Anders Schyman miró al reportero y reprimió un suspiro.

– ¿Qué quieres decir?

– Vamos a perdernos muchas cosas. No se está realmente cómodo. Todos nos sentimos inseguros con los cambios; ¿qué será del seguimiento criminal?

El director le indicó una silla al otro lado de la mesa. Nils Langeby se sentó.

– Todos los cambios, hasta los que traen mejoras, ocasionan perturbaciones e inquietud -dijo Schyman-. Es perfectamente normal que la redacción de sucesos esté agitada. Habéis estado sin jefe durante mucho tiempo y acaba de llegar uno nuevo.

– Sí, en efecto, y es ahí donde yo creo que radica el problema -contestó Nils Langeby-. No creo que Annika Bengtzon dé la talla.

Anders Schyman reflexionó un momento.

– ¿A ti te lo parece? Yo pienso justo lo contrario. Creo que es una reportera formidable y una buena organizadora. Sabe tomar decisiones y delegar. Además, nunca duda en hacer las tareas más desagradables. Es activa y preparada; por lo menos lo demuestra en el periódico de hoy. ¿Qué te hace desconfiar de ella?

Nils Langeby se inclinó confidencialmente hacia adelante.

– La gente no confía en ella. Es una engreída y una arribista.
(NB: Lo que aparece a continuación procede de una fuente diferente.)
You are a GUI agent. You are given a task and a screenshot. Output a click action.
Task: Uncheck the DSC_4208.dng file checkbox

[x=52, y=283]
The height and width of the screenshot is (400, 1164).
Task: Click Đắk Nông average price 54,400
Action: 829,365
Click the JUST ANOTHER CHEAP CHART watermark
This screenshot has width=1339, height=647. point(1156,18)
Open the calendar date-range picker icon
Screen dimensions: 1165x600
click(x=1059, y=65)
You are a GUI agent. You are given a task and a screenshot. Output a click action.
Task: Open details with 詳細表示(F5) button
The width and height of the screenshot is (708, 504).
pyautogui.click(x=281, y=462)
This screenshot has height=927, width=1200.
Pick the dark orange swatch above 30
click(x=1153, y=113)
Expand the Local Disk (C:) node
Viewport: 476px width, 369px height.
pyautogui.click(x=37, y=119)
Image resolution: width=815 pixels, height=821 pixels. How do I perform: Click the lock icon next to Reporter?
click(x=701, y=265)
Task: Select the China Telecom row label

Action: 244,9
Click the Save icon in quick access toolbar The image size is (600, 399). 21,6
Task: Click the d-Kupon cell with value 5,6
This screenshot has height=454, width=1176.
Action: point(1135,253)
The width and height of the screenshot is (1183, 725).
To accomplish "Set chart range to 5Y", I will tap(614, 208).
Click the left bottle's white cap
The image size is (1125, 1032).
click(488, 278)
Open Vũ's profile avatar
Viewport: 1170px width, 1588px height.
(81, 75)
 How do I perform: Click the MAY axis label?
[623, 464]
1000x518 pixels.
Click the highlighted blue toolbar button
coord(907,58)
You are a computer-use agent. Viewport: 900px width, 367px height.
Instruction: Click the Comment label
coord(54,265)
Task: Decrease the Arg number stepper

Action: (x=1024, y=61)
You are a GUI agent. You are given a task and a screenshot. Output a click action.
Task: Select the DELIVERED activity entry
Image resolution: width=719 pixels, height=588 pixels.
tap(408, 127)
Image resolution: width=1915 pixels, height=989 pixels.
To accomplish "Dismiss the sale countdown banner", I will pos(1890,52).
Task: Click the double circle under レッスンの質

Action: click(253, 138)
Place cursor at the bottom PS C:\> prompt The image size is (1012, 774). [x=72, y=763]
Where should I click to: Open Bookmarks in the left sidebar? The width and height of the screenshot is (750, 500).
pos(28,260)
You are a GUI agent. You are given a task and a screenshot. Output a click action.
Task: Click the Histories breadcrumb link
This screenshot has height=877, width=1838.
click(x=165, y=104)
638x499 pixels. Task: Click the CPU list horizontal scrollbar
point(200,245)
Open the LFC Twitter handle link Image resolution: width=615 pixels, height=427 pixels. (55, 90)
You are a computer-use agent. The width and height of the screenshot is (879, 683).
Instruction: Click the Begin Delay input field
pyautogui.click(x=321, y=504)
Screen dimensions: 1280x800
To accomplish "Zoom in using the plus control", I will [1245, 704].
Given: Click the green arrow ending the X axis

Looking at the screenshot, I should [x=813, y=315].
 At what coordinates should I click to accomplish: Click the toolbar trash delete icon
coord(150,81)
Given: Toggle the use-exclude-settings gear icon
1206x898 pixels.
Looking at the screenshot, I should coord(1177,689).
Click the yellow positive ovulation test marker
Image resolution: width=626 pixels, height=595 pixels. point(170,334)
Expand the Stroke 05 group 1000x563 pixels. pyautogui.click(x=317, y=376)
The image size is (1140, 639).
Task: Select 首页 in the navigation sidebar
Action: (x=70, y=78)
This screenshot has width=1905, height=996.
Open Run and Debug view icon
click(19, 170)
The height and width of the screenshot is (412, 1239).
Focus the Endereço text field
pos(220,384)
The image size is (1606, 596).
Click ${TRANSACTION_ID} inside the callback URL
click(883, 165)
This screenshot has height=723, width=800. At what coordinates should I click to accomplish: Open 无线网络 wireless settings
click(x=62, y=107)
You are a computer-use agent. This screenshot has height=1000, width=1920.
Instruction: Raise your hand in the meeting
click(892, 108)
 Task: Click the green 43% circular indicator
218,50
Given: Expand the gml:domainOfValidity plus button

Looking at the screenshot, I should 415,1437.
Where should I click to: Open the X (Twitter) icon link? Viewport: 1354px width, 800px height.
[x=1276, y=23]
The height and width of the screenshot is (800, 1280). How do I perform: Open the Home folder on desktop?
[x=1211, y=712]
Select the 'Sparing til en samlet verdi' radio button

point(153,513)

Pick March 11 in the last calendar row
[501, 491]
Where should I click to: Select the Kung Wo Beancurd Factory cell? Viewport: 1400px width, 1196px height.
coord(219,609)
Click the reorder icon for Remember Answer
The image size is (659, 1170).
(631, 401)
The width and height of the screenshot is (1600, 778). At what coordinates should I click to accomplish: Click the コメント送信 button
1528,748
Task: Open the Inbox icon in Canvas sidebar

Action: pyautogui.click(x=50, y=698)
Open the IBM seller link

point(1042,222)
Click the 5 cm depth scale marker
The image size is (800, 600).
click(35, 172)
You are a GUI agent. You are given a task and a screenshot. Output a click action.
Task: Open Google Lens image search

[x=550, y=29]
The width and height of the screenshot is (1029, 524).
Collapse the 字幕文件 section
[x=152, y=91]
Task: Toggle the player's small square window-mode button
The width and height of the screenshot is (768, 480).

No sabe tratar a los demás.

– ¿En qué te ha perjudicado a ti?

El reportero agitó las manos.

– Bueno, a mí no me ha perjudicado, pero he oído cosas…

– ¿Así que has venido a defender a tus compañeros?

– Sí, claro. Últimamente nos estamos olvidando de los delitos contra el medio ambiente y la criminalidad en los colegios.

– ¿Pero no eres tú quien está a cargo de esas secciones?

– Sí, pero…

– ¿Ha intentado Annika apartarte de ellas?

– No, en absoluto.

– Así que si no conseguimos noticias de ellas es responsabilidad tuya, ¿no? No tiene nada que ver con Annika Bengtzon, ¿verdad?

Una mueca de confusión se materializó en el rostro de Nils Langeby.

– Creo que eres un buen reportero, Nils -continuó el director con calma-. Hombres como tú, con peso y experiencia, es lo que el periódico necesita. Espero que sigas contribuyendo con titulares durante mucho tiempo. Tengo total confianza en ti, como también tengo total confianza en Annika Bengtzon como jefa de la redacción de sucesos. Por eso justamente mi trabajo es cada día mejor: la gente crece y aprende a trabajar en equipo, en pro del periódico.

Nils Langeby escuchaba atento. Crecía con cada palabra. Esto era lo que quería oír. El director creía en él y continuaría produciendo titulares, sería una fuerza con la que contar. Cuando abandonó la habitación se sentía ligero y libre. Hasta silbó un poco al salir a la redacción.